> [COMPLETE THE FOLLOWING]
• a. Reproduce a stretch of the Brewster House case note verbatim, beginning at the words "The blocks at" and ending after "Tower Hamlets appealed.".
• b. Carry on writing the Brewster House case note, picking up after its last sentence.
━━━ SOURCE TEXT
Nearly Legal: Housing Law News and Comment

The meaning of maintenance

London Borough of Tower Hamlets v Lessees of Brewster House and Malting House (2024) UKUT 193 (LC) (11 July 2024)

This was an appeal to the Upper Tribunal on whether a service charge for major works to remedy structural defects to two blocks of flats was payable. It may well have broader significance for charges for building safety works, depending on lease terms.

The blocks at issue were built in the 1960s using the Large Panel System, which has been known to have safety issues since the partial collapse of Ronan Point in 1968. The landlord, LB Tower Hamlets decided to carry out work to reinforce the buildings by installation of steel frames. The likely charge to leaseholders was to be between £60,000 and £80,000 each.

The leaseholders applied to the FTT, which found that the charges were not payable under the leases. Tower Hamlets appealed.

The relevant lease clauses permitted Tower Hamlets to charge for carrying out the following obligations:

(a) To maintain and keep in good and substantial repair and condition:

(i) The main structure of the Building including the principal internal timbers and the exterior walls and the foundations and the roof thereof with its main water tanks main drains gutters and rain water pipes (other than those included in this demise or in the demise of any other flat in the Building)

(j)

(ii) To employ direct or enter into contracts with all such surveyors builders architects engineers tradesmen accountants or other professional persons as may be necessary or desirable for the proper maintenance safety and administration of the Building…

(o) Without prejudice to the foregoing to do or cause to be done all such works installations acts matters and things as in the absolute discretion of the Lessors may be considered necessary or advisable for the proper management maintenance safety amenity or administration of the Building

It was common ground that these works were not works of repair, as there was no deterioration from a previous state involved. Instead LBTH argued that the works fell under the obligation to maintain, or alternatively fell under the sweeper clause at (o).
━━━━━━
━━━ RECORDED DATA
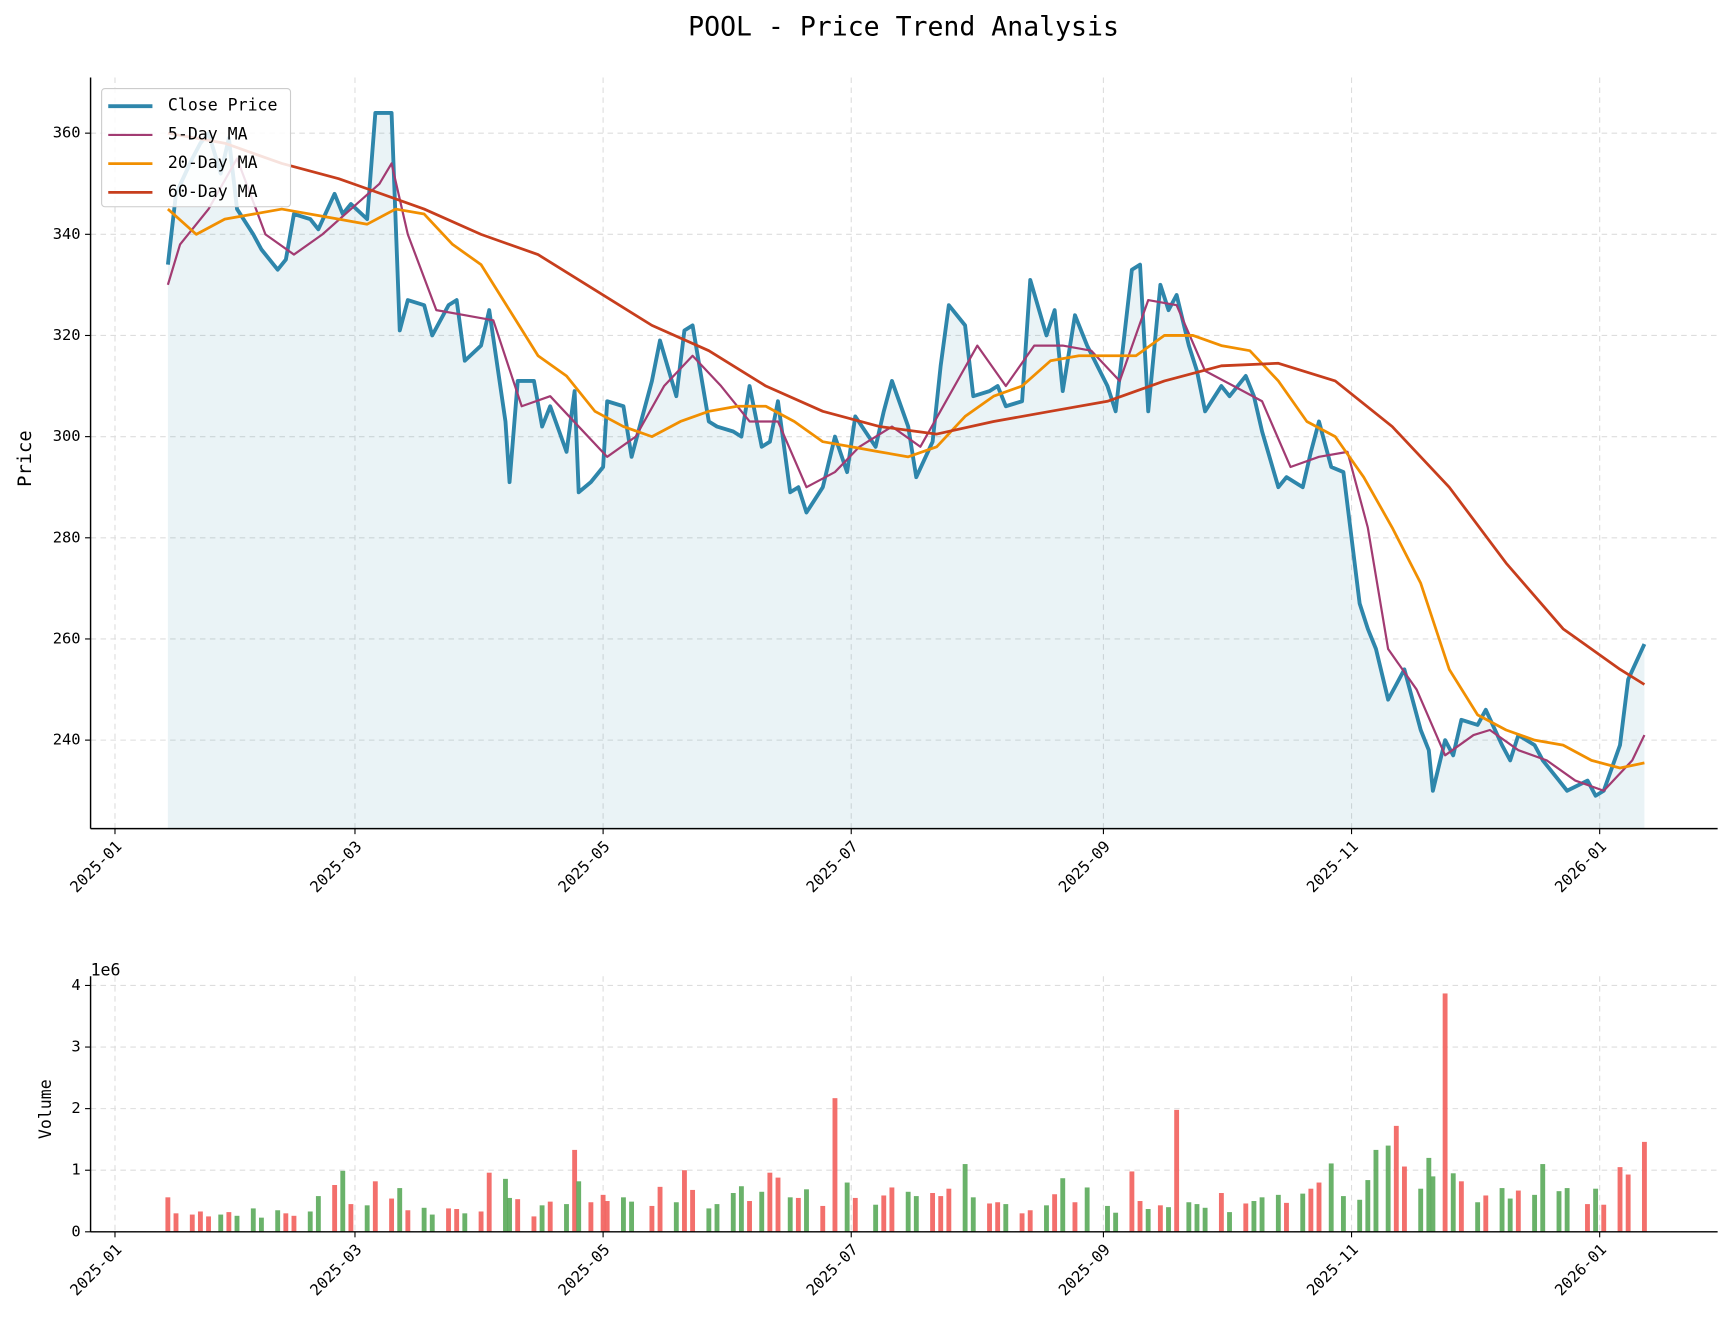  Describe the element at coordinates (336, 1270) in the screenshot. I see `x-tick-label: 2025-03` at that location.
━━━━━━
> [SET OF ANSWERS]
• a.
The blocks at issue were built in the 1960s using the Large Panel System, which has been known to have safety issues since the partial collapse of Ronan Point in 1968. The landlord, LB Tower Hamlets decided to carry out work to reinforce the buildings by installation of steel frames. The likely charge to leaseholders was to be between £60,000 and £80,000 each.

The leaseholders applied to the FTT, which found that the charges were not payable under the leases. Tower Hamlets appealed.

• b.
On ‘maintenance’, the Upper Tribunal considered Assethold Limited v Watts (2014) UKUT 537, Welsh v London Borough of Greenwich (2000) 3 EGLR 41, Fluor Daniel Properties Ltd and ors v Shortlands Investments Ltd (2001) 2 EGLR 103, and Mason v Totalfinaelf UK Limited (2003) EWHC 1604 (Ch), to arrive at the conclusion that a covenant to maintain was only engaged where

there is some form of physical deterioration; none of the cases supports the appellant. Assethold Limited v Watts is as unhelpful as the rest; what was argued there was that maintenance was “the preservation of the subject matter of the covenant in its original state” (Assethold paragraph 44, quoted at paragraph 34 above), and at paragraph 49 the Deputy President said that “To maintain involves preserving a functional condition by acts of maintenance performed on or to the thing to be maintained”; the emphases are mine. To preserve is not to make something new, or to make something safe that was not safe.

And cites with approval Laws LJ in Alker v Collingwood Housing Association Ltd (2007) EWCA Civ 343

“I do not think that a covenant to maintain comes any closer to a covenant to make safe than does a covenant to repair.”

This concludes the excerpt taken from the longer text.